» Data:
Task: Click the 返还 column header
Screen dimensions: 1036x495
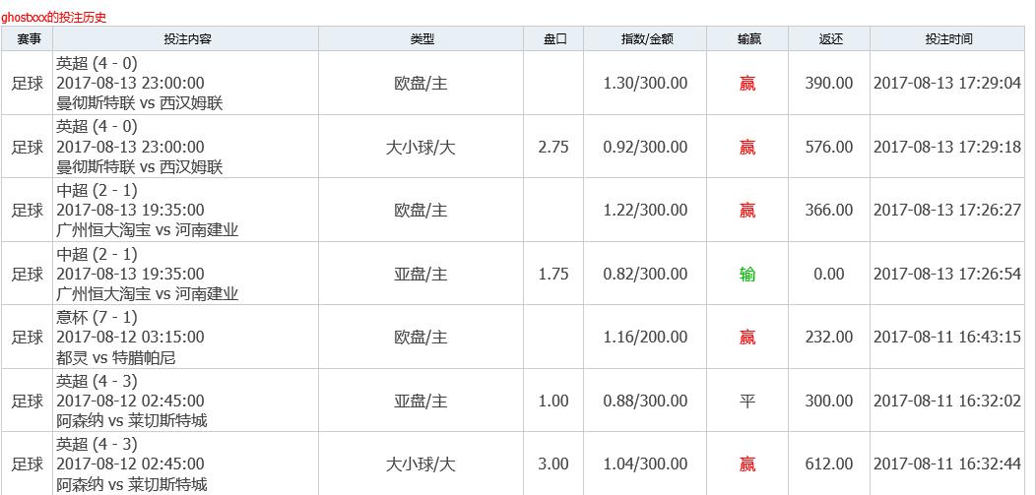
* * *
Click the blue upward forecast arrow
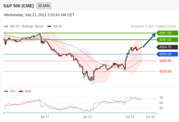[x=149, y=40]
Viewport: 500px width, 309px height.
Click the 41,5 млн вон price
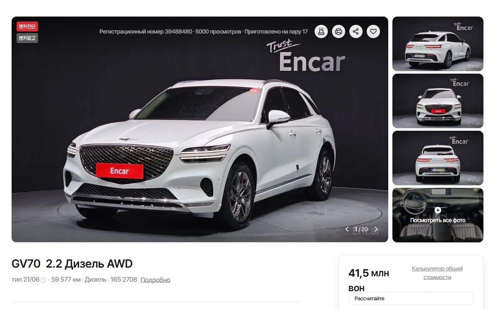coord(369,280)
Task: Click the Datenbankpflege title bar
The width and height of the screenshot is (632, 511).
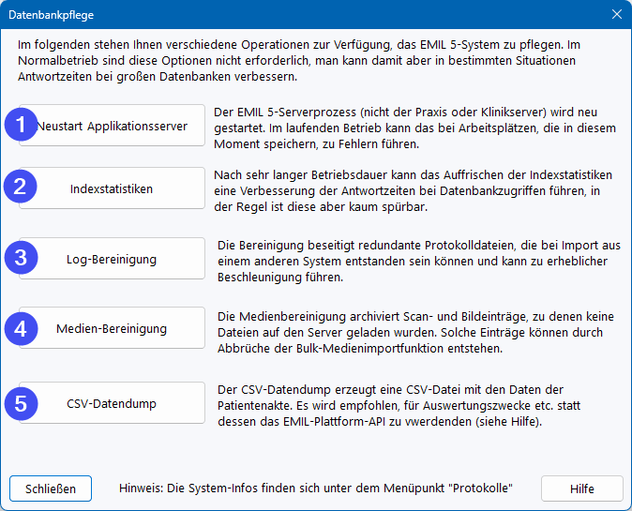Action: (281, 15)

» Problem to work on:
Each line with "Task" in it must be identified and copied from the material.

» Response:
Task: Click the 返还 column header
Task: Click the Datenbankpflege title bar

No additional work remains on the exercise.